Output each record exactly as given. Leave out every picture.

■ Data provided ■

>>>

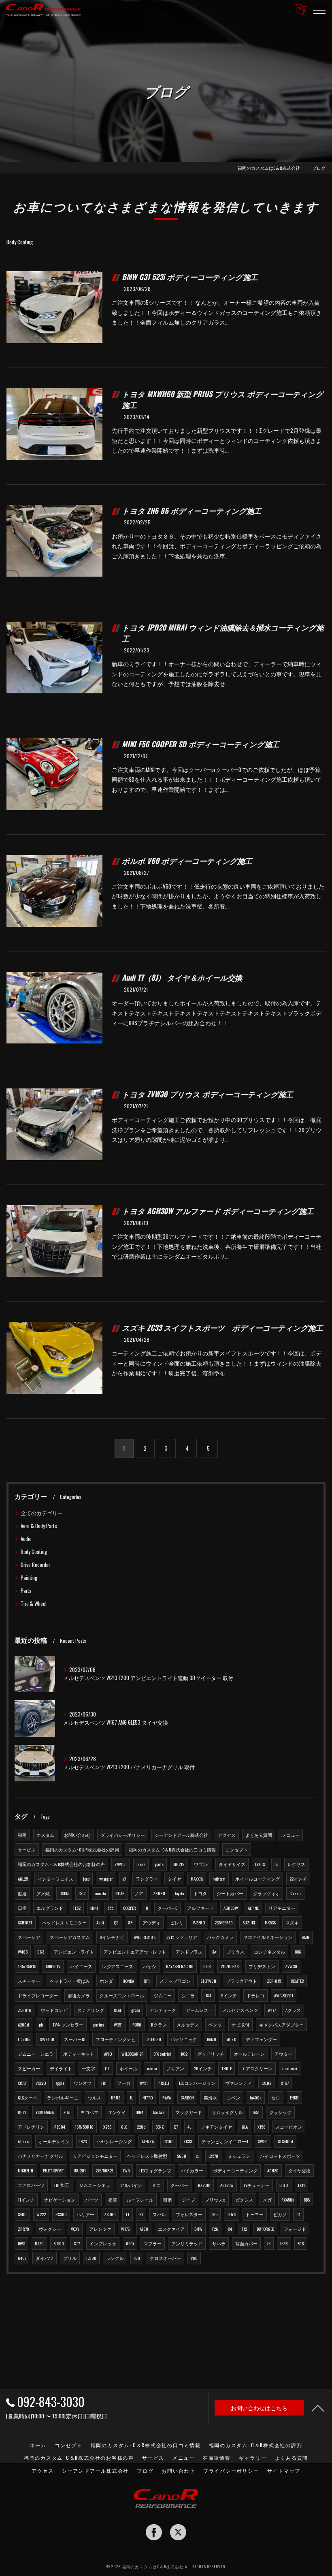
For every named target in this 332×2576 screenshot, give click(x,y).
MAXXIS (197, 1878)
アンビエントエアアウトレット (135, 1951)
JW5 (126, 2170)
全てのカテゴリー (42, 1513)
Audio (26, 1539)
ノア (138, 1893)
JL (131, 2097)
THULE (226, 2068)
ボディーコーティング (235, 2170)
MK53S (270, 1922)
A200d (23, 2024)
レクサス (296, 1864)
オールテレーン (249, 2053)
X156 (262, 2126)
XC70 (22, 2083)
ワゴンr (201, 1864)
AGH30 (273, 2170)
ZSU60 (110, 2214)
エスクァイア (171, 2228)
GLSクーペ (27, 2097)
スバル (159, 2214)
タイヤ (174, 1878)
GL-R (207, 1966)
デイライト (61, 2068)
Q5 (116, 1922)
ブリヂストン (262, 1966)
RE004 (59, 2126)
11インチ (26, 2199)
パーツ (91, 2199)
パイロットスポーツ (280, 2156)
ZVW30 (291, 1966)
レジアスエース (117, 1966)
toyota (179, 1893)
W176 (125, 2228)
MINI (94, 1908)
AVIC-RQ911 (283, 1995)
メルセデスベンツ (240, 2010)
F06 (301, 2243)
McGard (159, 2112)
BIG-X (283, 2185)
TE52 (77, 1908)
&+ (214, 1951)
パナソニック (183, 2039)
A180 (144, 2228)
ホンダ (106, 1980)
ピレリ (176, 1922)
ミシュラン (239, 2156)
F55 (110, 1908)
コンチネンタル (269, 1951)
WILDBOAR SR (132, 2053)
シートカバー (230, 1893)
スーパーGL (75, 2039)
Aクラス (293, 2010)
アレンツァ (100, 2228)
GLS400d (285, 2141)
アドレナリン (31, 2126)
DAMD (211, 2039)
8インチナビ (112, 1937)
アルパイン (131, 2185)
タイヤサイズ (232, 1864)
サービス (27, 1849)
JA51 (256, 2112)
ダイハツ (44, 2258)
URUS (115, 2097)
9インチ (229, 1995)
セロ (275, 2097)
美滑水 (210, 2097)
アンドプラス (189, 1951)
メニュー (291, 1835)
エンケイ (117, 2112)
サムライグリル (227, 2112)
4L (189, 2126)
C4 (298, 2214)
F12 (244, 2228)
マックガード (188, 2112)
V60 (194, 2258)
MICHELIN (25, 2170)
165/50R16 (84, 2126)
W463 (23, 1951)
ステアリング (90, 2010)
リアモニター (281, 1908)
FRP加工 (61, 2185)
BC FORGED (265, 2228)
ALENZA (148, 2141)
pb (41, 2024)
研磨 (167, 2199)
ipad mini (289, 2068)
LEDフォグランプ (155, 2170)
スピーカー (29, 2068)
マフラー (153, 2243)
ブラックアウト (241, 1980)
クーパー (179, 2185)
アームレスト (199, 2010)
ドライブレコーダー (38, 1995)
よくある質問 (258, 1835)
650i (130, 2243)
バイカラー (192, 2170)
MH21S (178, 1864)
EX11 (301, 2185)
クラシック (280, 2112)
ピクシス (244, 2199)
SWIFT (263, 2141)
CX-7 (82, 1893)
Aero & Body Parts (39, 1526)
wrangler (106, 1878)
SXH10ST (25, 1922)
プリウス (235, 1951)
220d (141, 2126)
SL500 (58, 2243)
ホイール (128, 2068)
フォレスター (189, 2214)
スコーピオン (288, 2126)
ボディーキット (78, 2053)
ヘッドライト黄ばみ (70, 1980)
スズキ (292, 1922)
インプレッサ (102, 2243)
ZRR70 (23, 2228)
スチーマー (29, 1980)
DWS (21, 2243)
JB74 (207, 1995)
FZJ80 (91, 2258)
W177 (272, 2010)
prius (140, 1864)
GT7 (77, 2243)
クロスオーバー (165, 2258)
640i (22, 2258)
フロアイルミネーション (267, 1937)
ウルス (94, 2097)
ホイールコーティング (257, 1878)
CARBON (187, 2097)
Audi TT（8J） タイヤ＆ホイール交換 (182, 977)
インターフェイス (55, 1878)
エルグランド (49, 1908)
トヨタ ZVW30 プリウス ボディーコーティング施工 (207, 1093)
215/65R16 (230, 1966)
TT (128, 2214)
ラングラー (147, 1878)
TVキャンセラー (68, 2024)
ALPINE (253, 1908)
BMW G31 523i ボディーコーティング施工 (190, 276)
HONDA (128, 1980)
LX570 (213, 2156)
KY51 (144, 2083)
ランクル (115, 2258)
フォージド (295, 2228)
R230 (39, 2243)
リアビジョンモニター (95, 2156)
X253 (107, 2126)
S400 (22, 2214)
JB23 (83, 2141)
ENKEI (294, 2097)
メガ (267, 2199)
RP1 (147, 1980)
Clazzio (295, 1893)
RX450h (287, 2199)
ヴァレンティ (238, 2083)
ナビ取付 (240, 2024)
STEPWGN (208, 1980)
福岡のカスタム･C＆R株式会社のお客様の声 (61, 1864)
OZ (107, 2068)
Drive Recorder (35, 1565)
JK (268, 2243)
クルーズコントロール (122, 1995)
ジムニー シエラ (35, 2053)
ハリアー (85, 2214)
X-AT (67, 2112)
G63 (40, 1951)
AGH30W (230, 1908)
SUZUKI (249, 1922)
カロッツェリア (181, 1937)
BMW (198, 2228)
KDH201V (53, 1966)
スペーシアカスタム (70, 1937)
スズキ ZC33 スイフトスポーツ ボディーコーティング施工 (222, 1327)
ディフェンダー (261, 2039)
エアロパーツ (31, 2185)
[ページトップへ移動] (318, 2408)
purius (98, 2024)
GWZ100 (47, 2039)
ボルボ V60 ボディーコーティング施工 (187, 860)
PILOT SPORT (53, 2170)
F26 (215, 2228)
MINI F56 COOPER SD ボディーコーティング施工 (200, 743)
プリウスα (215, 2199)
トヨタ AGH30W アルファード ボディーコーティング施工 (217, 1210)
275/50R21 (104, 2170)
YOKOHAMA (45, 2112)
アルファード (200, 1908)
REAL (117, 2010)
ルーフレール (140, 2199)
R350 (136, 2024)
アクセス (227, 1835)
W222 (41, 2214)
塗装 (112, 2199)
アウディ (151, 1922)
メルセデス (188, 2024)
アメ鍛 (43, 1893)
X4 (230, 2228)
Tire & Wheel (34, 1604)
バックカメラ (220, 1937)
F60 (137, 2258)
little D (231, 2039)
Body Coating (34, 1552)
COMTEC (297, 1980)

<<<

■ Reply to the exercise ■
For every named target in this 332×2576 screenshot, give click(x,y).
MAXXIS (197, 1878)
アンビエントエアアウトレット (135, 1951)
JW5 (126, 2170)
全てのカテゴリー (42, 1513)
Audio (26, 1539)
ノア (138, 1893)
JL (131, 2097)
THULE (226, 2068)
ボディーコーティング (235, 2170)
MK53S (270, 1922)
A200d (23, 2024)
レクサス (296, 1864)
オールテレーン (249, 2053)
X156 (262, 2126)
XC70 (22, 2083)
ワゴンr (201, 1864)
AGH30 (273, 2170)
ZSU60 (110, 2214)
エスクァイア (171, 2228)
GLSクーペ (27, 2097)
スバル (159, 2214)
タイヤ (174, 1878)
GL-R (207, 1966)
デイライト (61, 2068)
Q5 (116, 1922)
ブリヂストン (262, 1966)
RE004 (59, 2126)
11インチ (26, 2199)
パーツ (91, 2199)
パイロットスポーツ (280, 2156)
ZVW30 (291, 1966)
レジアスエース (117, 1966)
toyota (179, 1893)
W176 (125, 2228)
MINI (94, 1908)
AVIC-RQ911 (283, 1995)
メルセデスベンツ (240, 2010)
F06 (301, 2243)
McGard (159, 2112)
BIG-X (283, 2185)
TE52 (77, 1908)
&+ (214, 1951)
パナソニック (183, 2039)
A180 (144, 2228)
ホンダ (106, 1980)
ピレリ (176, 1922)
ミシュラン (239, 2156)
F55 (110, 1908)
コンチネンタル (269, 1951)
WILDBOAR SR (132, 2053)
シートカバー (230, 1893)
スーパーGL (75, 2039)
Aクラス (293, 2010)
アレンツァ (100, 2228)
GLS400d (285, 2141)
アドレナリン (31, 2126)
DAMD (211, 2039)
8インチナビ (112, 1937)
アルパイン (131, 2185)
タイヤサイズ (232, 1864)
サービス (27, 1849)
JA51 (256, 2112)
ダイハツ (44, 2258)
URUS (115, 2097)
9インチ (229, 1995)
セロ (275, 2097)
美滑水 (210, 2097)
アンドプラス (189, 1951)
メニュー (291, 1835)
エンケイ (117, 2112)
サムライグリル (227, 2112)
4L (189, 2126)
C4 (298, 2214)
F12 (244, 2228)
マックガード (188, 2112)
V60 (194, 2258)
MICHELIN (25, 2170)
165/50R16 (84, 2126)
W463 (23, 1951)
ステアリング (90, 2010)
リアモニター (281, 1908)
FRP加工 (61, 2185)
BC FORGED (265, 2228)
ALENZA (148, 2141)
pb (41, 2024)
研磨 (167, 2199)
ipad mini (289, 2068)
LEDフォグランプ (155, 2170)
スピーカー (29, 2068)
マフラー (153, 2243)
ブラックアウト (241, 1980)
クーパー (179, 2185)
アームレスト (199, 2010)
ドライブレコーダー (38, 1995)
よくある質問 (258, 1835)
650i (130, 2243)
バイカラー (192, 2170)
MH21S (178, 1864)
EX11 (301, 2185)
クラシック (280, 2112)
ピクシス (244, 2199)
SWIFT (263, 2141)
CX-7 (82, 1893)
Aero & Body Parts (39, 1526)
wrangler (106, 1878)
SXH10ST (25, 1922)
プリウス (235, 1951)
220d (141, 2126)
SL500 (58, 2243)
ホイール (128, 2068)
フォレスター (189, 2214)
スコーピオン (288, 2126)
ボディーキット (78, 2053)
ヘッドライト黄ばみ (70, 1980)
スズキ (292, 1922)
インプレッサ (102, 2243)
ZRR70 (23, 2228)
スチーマー (29, 1980)
DWS (21, 2243)
JB74 (207, 1995)
FZJ80 (91, 2258)
W177 (272, 2010)
prius (140, 1864)
GT7 (77, 2243)
クロスオーバー (165, 2258)
640i (22, 2258)
フロアイルミネーション (267, 1937)
ウルス (94, 2097)
ホイールコーティング (257, 1878)
CARBON (187, 2097)
Audi TT（8J） タイヤ＆ホイール交換 (182, 977)
インターフェイス (55, 1878)
エルグランド (49, 1908)
トヨタ ZVW30 プリウス ボディーコーティング施工 (207, 1093)
215/65R16 (230, 1966)
TT (128, 2214)
ラングラー (147, 1878)
TVキャンセラー (68, 2024)
ALPINE (253, 1908)
BMW G31 523i ボディーコーティング施工 (190, 276)
HONDA (128, 1980)
LX570 (213, 2156)
KY51 (144, 2083)
ランクル (115, 2258)
フォージド (295, 2228)
R230 (39, 2243)
リアビジョンモニター (95, 2156)
X253 (107, 2126)
S400 (22, 2214)
JB23 (83, 2141)
ENKEI (294, 2097)
メガ (267, 2199)
RP1 (147, 1980)
Clazzio (295, 1893)
RX450h (287, 2199)
ヴァレンティ (238, 2083)
ナビ取付 (240, 2024)
STEPWGN (208, 1980)
福岡のカスタム･C＆R株式会社のお客様の声 (61, 1864)
OZ (107, 2068)
Drive Recorder (35, 1565)
JK (268, 2243)
クルーズコントロール (122, 1995)
ジムニー シエラ (35, 2053)
ハリアー (85, 2214)
X-AT (67, 2112)
G63 (40, 1951)
AGH30W (230, 1908)
SUZUKI (249, 1922)
カロッツェリア (181, 1937)
BMW (198, 2228)
KDH201V (53, 1966)
スペーシアカスタム (70, 1937)
スズキ ZC33 スイフトスポーツ ボディーコーティング施工 (222, 1327)
ディフェンダー (261, 2039)
エアロパーツ (31, 2185)
[ページトップへ移動] (318, 2408)
purius (98, 2024)
GWZ100 (47, 2039)
ボルボ V60 ボディーコーティング施工 (187, 860)
PILOT SPORT (53, 2170)
F26 (215, 2228)
MINI F56 COOPER SD ボディーコーティング施工 (200, 743)
プリウスα (215, 2199)
トヨタ AGH30W アルファード ボディーコーティング施工 (217, 1210)
275/50R21 (104, 2170)
YOKOHAMA (45, 2112)
アルファード (200, 1908)
REAL (117, 2010)
ルーフレール (140, 2199)
R350 (136, 2024)
アクセス (227, 1835)
W222 (41, 2214)
塗装 (112, 2199)
アウディ (151, 1922)
メルセデス (188, 2024)
アメ鍛 (43, 1893)
X4 (230, 2228)
Tire & Wheel (34, 1604)
バックカメラ (220, 1937)
F60 (137, 2258)
little D (231, 2039)
Body Coating (34, 1552)
COMTEC (297, 1980)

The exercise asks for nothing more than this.